Старику хватило ума назваться латышским стрелком, значит, он мог сложить одну фразу из засевших у него в памяти исковерканных слов на тех языках, которые слышал в лагере. Лагерь – это Вавилон. Еще проще выдать свою тарабарщину за строчку из песни и сочинить ее содержание. Вспомнилось, как он наблюдал за мной, пока я грел борщ и резал хлеб. Решал, видимо, можно ли поймать меня на этот крючок. Похоже, он пришел ко мне с готовой программой, и я стал не первой его жертвой.
Однажды зимним вечером я обнаружил себя сидящим на полу своей московской квартиры. Я был дома один. Рядом со мной горела настольная лампа, временно ставшая напольной, стояли бутылка красного чилийского вина и бокал. На коленях лежала папка с моими старыми записями и стихами. Стихи много раз проходили отбраковку, так что их осталось всего штук двадцать. Записи тоже сильно поредели. Убыль восполняли письма от друзей молодости, среди них – от Коли Гилёва.
Он писал мне примерно раз в год. С первой женой, сказавшей мне, что Коля любит меня больше всех своих учеников, он развелся, когда я еще жил в Перми, а его теперешняя семейная жизнь была покрыта мраком. Я знал только, что он вернулся в родное село, куда его неотступно звали ночные голоса. Из-за них теща и упекла его в психушку. Пить он бросил, но и стихи писать перестал. Заброшенную церковь, на которую он когда-то забирался, чтобы заменить собой снесенный крест, восстановили, но Коля почему-то в нее не ходил. Почему, я не спрашивал, а сам он не объяснял. Работал в районной газете, на пенсии по примеру бабушки Веры завел гусей, но с гусями что-то не заладилось. Прошлой весной на деревенской улице, где машины проезжали два раза в сутки, совершенно трезвого Колю сбил пьяный водитель.

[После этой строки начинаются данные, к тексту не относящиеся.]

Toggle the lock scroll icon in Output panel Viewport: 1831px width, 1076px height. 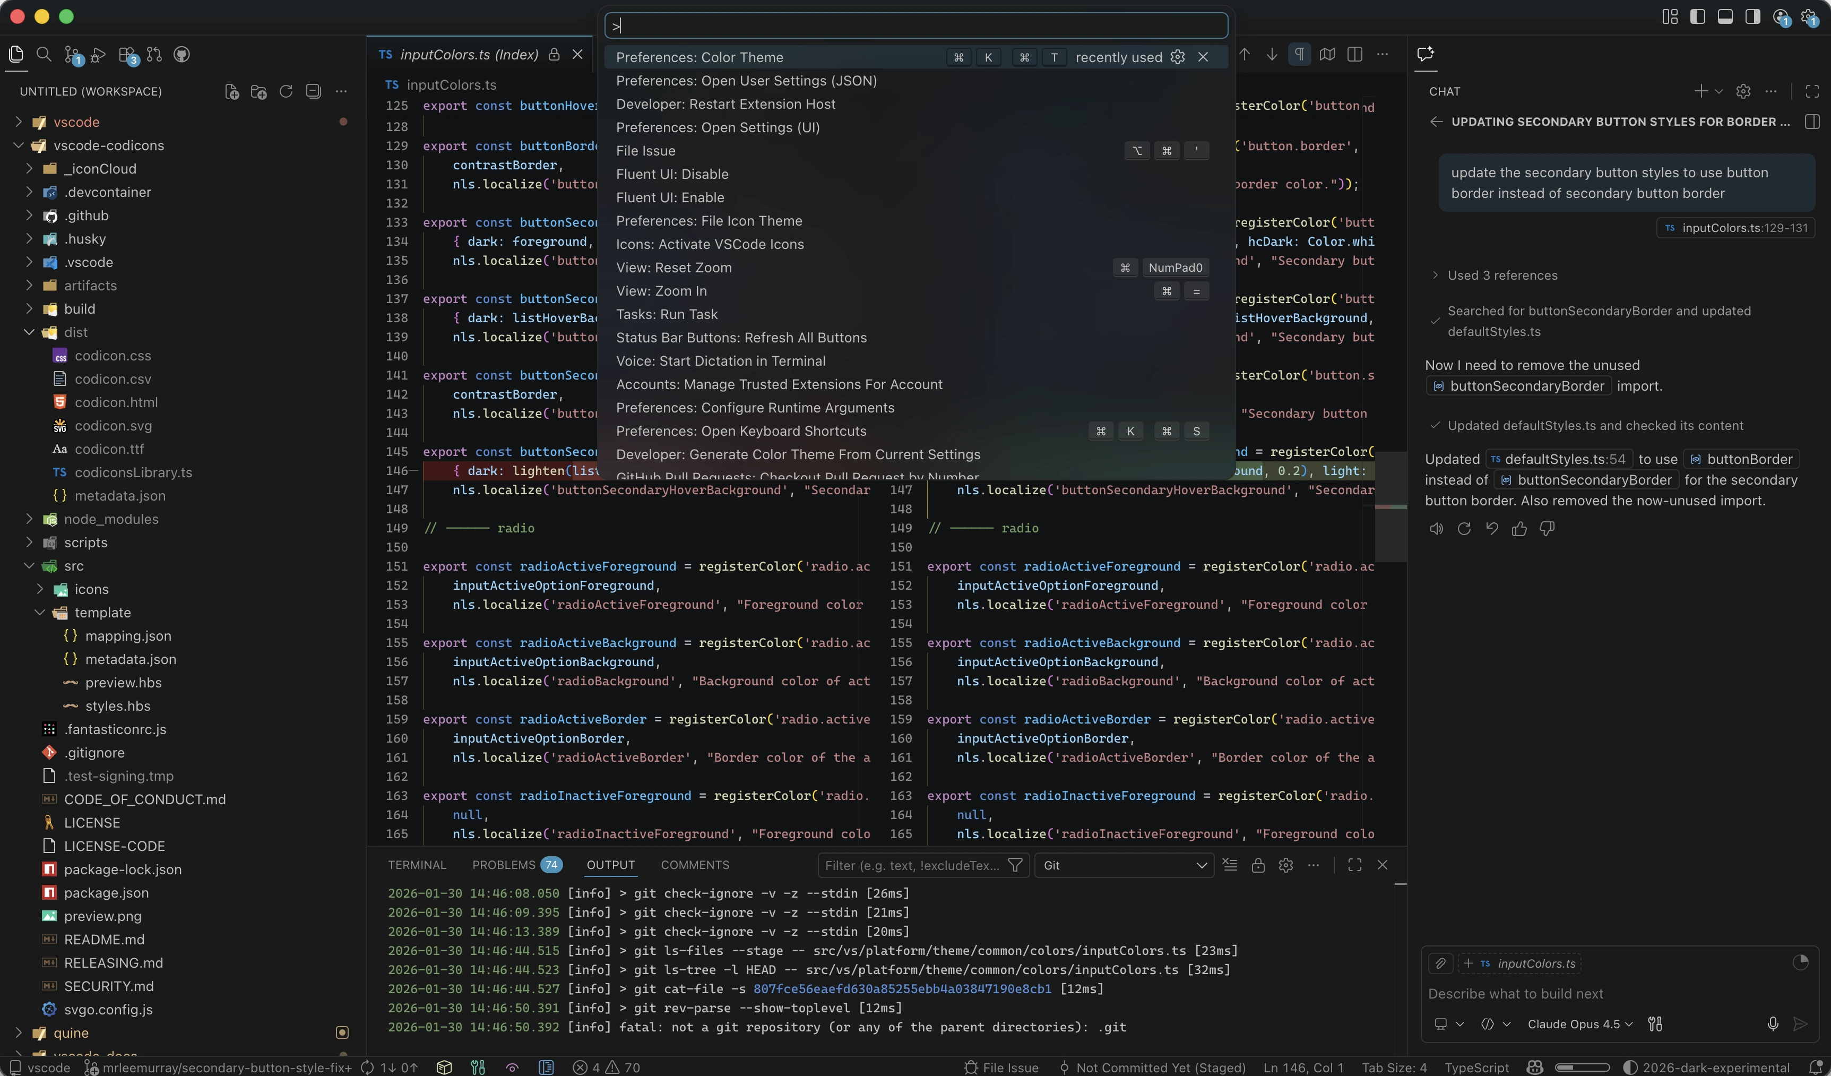(x=1259, y=865)
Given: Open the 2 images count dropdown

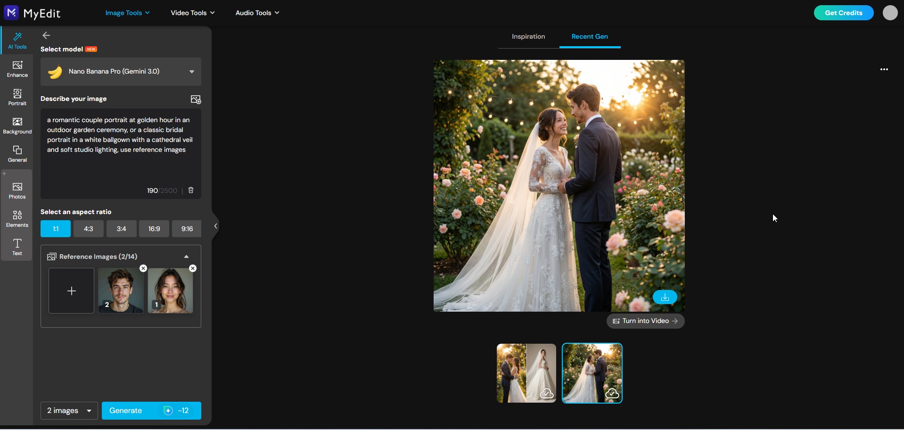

Я помнил единственное его стихотворение. В нем Коля просил себе у Бога такой смерти, “чтоб от тела пропал и след” и никому не пришлось бы ради него на кладбище подковыривать ломиком чужие могилы, но не сбылось.
Ну и, конечно, та колдовская строчка всегда была со мной: “Айдате тиги-тиги-тиги…” Забыть, как Коля ее произносил и что со мной творилось в такие моменты, я мог только с полной утратой памяти. Может быть, ангелы теперь откликались на этот его призыв охотнее, чем гуси.
Туркевич был еще жив. Незадолго до конца СССР он успел получить орден, пусть не Ленина, а всего лишь “Знак Почета”, но и это давало ему надбавку к пенсии. В старости он начал писать стихи на родном белорусском языке. Всю жизнь воспевая труженицу Каму, Туркевич, оказывается, очами души видел вольный ленивый Неман. Я вспоминал о нем, когда во мне начинала звучать песня, жизнь тому назад услышанная им от старой понтийской гречанки: “За высокой горой есть две могилы. В них вечным сном спят братья, в поединке сразившие друг друга…” Я издал несколько книг о Гражданской войне и хотел думать, что не случайно эта песня в юности пронзила мне сердце.
Я выпил еще полбокала и опять взял в руки лист низкосортной, с вкраплениями целлюлозной массы, серой бумаги. На нем тонкими призрачными буквами были написаны четыре слова на неизвестном языке.